_EXERCISE_: Every line below that holds the string "will" should be copied.
** EXERCISE DATA follows **
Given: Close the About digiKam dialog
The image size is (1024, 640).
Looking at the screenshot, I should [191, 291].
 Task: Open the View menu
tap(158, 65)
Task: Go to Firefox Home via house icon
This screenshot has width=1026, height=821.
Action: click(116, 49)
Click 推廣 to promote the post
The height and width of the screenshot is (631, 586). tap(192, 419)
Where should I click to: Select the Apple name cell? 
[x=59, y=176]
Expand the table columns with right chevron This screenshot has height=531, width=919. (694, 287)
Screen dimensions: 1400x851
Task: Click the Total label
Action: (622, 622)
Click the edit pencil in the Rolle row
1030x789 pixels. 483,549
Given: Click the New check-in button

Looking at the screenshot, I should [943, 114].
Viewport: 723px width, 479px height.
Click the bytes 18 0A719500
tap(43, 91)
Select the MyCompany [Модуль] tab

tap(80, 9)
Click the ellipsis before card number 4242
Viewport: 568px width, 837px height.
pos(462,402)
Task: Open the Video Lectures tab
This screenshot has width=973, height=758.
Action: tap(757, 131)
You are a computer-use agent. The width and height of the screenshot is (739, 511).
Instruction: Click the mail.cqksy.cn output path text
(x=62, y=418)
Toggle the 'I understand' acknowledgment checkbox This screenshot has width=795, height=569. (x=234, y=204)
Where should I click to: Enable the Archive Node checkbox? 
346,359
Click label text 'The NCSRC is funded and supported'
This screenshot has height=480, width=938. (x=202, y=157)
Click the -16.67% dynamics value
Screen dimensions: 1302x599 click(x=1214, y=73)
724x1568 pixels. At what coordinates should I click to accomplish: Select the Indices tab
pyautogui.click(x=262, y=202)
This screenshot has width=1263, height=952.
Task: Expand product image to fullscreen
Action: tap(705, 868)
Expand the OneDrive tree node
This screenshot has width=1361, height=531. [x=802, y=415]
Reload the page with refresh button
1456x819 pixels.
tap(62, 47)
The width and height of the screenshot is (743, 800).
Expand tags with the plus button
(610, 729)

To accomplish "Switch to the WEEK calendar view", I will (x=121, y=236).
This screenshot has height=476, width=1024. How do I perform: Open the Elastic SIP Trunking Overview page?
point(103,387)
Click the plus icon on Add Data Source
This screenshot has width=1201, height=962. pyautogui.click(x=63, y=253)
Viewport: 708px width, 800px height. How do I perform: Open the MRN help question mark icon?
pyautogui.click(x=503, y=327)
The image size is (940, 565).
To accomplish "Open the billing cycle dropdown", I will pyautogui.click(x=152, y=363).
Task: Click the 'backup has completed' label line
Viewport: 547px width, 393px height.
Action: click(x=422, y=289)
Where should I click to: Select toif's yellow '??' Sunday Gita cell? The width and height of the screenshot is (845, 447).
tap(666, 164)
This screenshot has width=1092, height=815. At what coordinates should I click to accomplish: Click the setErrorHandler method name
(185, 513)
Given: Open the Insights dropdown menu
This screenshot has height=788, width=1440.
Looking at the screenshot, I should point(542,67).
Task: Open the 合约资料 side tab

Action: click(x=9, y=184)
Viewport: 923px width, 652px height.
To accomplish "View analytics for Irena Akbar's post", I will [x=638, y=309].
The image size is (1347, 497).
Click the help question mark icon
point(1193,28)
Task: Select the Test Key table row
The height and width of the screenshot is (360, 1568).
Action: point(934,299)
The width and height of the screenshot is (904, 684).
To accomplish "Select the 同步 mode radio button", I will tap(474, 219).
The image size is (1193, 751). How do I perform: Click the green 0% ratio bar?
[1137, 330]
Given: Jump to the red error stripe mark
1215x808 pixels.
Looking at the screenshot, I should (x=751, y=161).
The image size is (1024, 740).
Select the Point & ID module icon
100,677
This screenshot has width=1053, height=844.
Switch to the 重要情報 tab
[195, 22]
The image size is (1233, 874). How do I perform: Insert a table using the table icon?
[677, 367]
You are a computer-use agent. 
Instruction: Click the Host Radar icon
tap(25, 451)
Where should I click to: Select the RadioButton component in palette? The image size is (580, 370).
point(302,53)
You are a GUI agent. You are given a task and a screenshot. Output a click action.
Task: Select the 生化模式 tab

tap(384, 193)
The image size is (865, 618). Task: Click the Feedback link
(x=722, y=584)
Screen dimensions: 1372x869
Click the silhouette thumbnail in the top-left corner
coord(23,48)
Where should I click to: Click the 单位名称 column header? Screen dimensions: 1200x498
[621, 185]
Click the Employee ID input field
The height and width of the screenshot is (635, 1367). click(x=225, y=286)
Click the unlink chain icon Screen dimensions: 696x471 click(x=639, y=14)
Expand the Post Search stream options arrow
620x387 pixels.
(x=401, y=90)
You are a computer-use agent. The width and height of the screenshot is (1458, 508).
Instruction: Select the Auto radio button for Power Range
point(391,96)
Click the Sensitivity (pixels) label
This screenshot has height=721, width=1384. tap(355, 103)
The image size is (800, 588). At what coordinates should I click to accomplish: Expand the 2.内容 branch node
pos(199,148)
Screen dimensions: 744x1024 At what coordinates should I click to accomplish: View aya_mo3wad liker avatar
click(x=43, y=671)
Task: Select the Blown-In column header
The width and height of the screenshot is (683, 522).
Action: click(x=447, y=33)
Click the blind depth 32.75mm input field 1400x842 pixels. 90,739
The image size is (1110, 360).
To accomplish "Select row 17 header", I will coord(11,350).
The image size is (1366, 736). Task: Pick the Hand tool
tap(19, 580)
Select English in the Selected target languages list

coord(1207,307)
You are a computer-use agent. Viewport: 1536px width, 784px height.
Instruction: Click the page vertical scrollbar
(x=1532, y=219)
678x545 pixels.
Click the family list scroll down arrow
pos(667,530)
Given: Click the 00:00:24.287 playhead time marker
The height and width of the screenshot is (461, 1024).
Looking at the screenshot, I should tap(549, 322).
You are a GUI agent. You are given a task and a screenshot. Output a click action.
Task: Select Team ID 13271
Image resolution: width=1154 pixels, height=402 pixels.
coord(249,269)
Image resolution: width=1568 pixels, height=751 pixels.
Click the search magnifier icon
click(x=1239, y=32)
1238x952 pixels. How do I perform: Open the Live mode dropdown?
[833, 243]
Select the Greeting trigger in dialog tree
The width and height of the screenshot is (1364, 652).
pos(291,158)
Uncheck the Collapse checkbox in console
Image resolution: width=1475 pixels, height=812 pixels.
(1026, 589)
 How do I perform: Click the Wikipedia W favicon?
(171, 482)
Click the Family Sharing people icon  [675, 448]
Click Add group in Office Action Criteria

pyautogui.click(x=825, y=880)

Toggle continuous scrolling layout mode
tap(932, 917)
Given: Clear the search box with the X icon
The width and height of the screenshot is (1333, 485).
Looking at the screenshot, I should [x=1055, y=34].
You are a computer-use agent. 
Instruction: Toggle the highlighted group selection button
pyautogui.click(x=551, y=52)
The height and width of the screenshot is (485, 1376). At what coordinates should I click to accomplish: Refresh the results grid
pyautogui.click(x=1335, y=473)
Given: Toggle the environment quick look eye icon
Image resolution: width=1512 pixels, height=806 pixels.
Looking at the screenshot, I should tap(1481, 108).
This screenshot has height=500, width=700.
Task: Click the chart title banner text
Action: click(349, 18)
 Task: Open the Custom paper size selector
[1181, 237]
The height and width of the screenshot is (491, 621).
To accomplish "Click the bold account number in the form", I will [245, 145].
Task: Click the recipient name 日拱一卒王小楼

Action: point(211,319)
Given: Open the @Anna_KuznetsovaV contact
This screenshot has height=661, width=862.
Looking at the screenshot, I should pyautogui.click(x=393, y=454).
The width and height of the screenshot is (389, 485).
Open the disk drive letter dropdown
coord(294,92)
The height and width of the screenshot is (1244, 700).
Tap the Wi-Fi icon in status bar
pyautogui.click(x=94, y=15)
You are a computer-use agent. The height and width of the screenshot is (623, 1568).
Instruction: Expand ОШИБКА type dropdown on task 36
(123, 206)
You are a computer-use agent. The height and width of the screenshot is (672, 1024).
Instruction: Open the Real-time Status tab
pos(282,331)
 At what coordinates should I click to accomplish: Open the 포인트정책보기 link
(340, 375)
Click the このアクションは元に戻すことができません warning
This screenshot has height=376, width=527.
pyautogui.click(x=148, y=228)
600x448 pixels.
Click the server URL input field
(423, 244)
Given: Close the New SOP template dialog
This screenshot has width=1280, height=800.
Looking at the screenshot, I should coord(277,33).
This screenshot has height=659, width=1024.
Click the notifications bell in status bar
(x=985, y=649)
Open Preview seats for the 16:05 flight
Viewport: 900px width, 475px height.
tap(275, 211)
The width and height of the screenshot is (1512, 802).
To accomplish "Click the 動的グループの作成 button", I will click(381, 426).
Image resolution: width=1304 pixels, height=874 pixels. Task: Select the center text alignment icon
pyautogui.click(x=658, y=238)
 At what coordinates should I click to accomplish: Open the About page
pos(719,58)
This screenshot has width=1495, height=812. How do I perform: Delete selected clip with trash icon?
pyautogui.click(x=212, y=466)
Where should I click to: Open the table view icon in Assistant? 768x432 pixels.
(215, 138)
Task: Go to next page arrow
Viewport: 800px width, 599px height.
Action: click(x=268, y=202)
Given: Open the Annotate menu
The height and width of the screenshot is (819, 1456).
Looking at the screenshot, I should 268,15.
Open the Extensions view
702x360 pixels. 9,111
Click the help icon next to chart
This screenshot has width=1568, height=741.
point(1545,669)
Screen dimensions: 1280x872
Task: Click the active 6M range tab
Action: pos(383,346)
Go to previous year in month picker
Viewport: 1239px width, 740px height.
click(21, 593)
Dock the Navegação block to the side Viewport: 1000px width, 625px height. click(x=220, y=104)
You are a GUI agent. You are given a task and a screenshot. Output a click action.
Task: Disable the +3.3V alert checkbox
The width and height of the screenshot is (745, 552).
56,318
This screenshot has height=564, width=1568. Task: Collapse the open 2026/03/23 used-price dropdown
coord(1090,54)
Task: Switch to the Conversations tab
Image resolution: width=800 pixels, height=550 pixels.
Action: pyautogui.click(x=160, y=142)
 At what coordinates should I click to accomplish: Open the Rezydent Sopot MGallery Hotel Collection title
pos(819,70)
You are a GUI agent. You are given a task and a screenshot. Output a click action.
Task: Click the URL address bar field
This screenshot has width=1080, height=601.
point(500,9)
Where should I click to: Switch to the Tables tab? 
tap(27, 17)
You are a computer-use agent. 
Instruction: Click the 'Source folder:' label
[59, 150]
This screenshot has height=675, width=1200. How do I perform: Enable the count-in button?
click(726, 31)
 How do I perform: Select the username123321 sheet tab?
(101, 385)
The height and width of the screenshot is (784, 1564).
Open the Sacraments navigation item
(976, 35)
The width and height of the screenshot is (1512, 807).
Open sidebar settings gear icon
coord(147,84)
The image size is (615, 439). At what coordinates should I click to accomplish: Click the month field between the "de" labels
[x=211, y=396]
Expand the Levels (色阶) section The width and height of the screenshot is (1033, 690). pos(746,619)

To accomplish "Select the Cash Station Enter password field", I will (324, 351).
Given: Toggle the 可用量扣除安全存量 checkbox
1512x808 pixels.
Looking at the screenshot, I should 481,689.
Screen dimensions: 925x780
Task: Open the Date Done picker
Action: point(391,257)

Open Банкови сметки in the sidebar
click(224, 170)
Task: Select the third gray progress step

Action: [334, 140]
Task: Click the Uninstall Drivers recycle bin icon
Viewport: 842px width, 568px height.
** End of EXERCISE DATA **
_REPLY TO THE EXERCISE_:
To accomplish "Switch to the WEEK calendar view", I will (x=121, y=236).
To accomplish "Open the billing cycle dropdown", I will pyautogui.click(x=152, y=363).
To accomplish "View analytics for Irena Akbar's post", I will [x=638, y=309].
To accomplish "Select the 同步 mode radio button", I will tap(474, 219).
To accomplish "Select row 17 header", I will coord(11,350).
To accomplish "Click the bold account number in the form", I will [245, 145].
To accomplish "Click the 動的グループの作成 button", I will click(381, 426).
To accomplish "Select the Cash Station Enter password field", I will (324, 351).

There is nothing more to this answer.